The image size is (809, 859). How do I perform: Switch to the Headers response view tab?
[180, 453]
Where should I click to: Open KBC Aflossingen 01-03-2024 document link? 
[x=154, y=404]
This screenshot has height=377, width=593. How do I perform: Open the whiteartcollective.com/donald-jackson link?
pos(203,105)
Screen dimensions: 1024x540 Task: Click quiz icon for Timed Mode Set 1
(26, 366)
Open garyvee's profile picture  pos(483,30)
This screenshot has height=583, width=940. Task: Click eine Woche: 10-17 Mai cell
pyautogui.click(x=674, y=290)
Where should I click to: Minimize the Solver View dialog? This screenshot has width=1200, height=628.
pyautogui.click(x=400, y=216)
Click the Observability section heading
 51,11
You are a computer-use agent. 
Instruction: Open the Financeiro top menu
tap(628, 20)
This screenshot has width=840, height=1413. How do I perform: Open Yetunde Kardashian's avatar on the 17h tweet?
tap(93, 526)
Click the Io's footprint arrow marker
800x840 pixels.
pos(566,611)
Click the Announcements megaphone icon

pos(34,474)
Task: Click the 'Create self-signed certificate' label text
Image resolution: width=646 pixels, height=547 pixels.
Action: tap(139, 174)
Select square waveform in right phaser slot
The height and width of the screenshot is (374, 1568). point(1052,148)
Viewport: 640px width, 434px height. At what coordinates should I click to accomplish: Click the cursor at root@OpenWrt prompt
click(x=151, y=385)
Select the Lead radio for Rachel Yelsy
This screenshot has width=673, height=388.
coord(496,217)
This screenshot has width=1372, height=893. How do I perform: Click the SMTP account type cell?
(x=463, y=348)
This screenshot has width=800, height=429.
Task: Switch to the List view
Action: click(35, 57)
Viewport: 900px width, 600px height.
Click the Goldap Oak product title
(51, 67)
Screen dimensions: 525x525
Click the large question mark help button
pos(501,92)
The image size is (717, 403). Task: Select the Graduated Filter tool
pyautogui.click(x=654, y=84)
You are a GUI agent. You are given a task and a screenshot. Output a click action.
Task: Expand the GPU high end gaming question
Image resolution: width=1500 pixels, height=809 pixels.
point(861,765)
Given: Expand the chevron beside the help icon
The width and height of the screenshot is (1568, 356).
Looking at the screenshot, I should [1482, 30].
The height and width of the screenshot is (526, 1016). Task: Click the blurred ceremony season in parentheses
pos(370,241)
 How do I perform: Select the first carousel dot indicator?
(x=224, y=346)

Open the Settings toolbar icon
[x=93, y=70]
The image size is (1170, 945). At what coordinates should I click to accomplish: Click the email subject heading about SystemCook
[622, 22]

----------------

• AIM OF THE TASK: Copy out, exactly as given, the line containing "Click the Announcements megaphone icon" together with every line after it in the material.

• SOLUTION TO THE PROBLEM:
Click the Announcements megaphone icon

pos(34,474)
Task: Click the 'Create self-signed certificate' label text
Image resolution: width=646 pixels, height=547 pixels.
Action: tap(139, 174)
Select square waveform in right phaser slot
The height and width of the screenshot is (374, 1568). point(1052,148)
Viewport: 640px width, 434px height. At what coordinates should I click to accomplish: Click the cursor at root@OpenWrt prompt
click(x=151, y=385)
Select the Lead radio for Rachel Yelsy
This screenshot has width=673, height=388.
coord(496,217)
This screenshot has width=1372, height=893. How do I perform: Click the SMTP account type cell?
(x=463, y=348)
This screenshot has width=800, height=429.
Task: Switch to the List view
Action: click(35, 57)
Viewport: 900px width, 600px height.
Click the Goldap Oak product title
(51, 67)
Screen dimensions: 525x525
Click the large question mark help button
pos(501,92)
The image size is (717, 403). Task: Select the Graduated Filter tool
pyautogui.click(x=654, y=84)
You are a GUI agent. You are given a task and a screenshot. Output a click action.
Task: Expand the GPU high end gaming question
Image resolution: width=1500 pixels, height=809 pixels.
point(861,765)
Given: Expand the chevron beside the help icon
The width and height of the screenshot is (1568, 356).
Looking at the screenshot, I should [1482, 30].
The height and width of the screenshot is (526, 1016). Task: Click the blurred ceremony season in parentheses
pos(370,241)
 How do I perform: Select the first carousel dot indicator?
(x=224, y=346)

Open the Settings toolbar icon
[x=93, y=70]
The image size is (1170, 945). At what coordinates should I click to accomplish: Click the email subject heading about SystemCook
[622, 22]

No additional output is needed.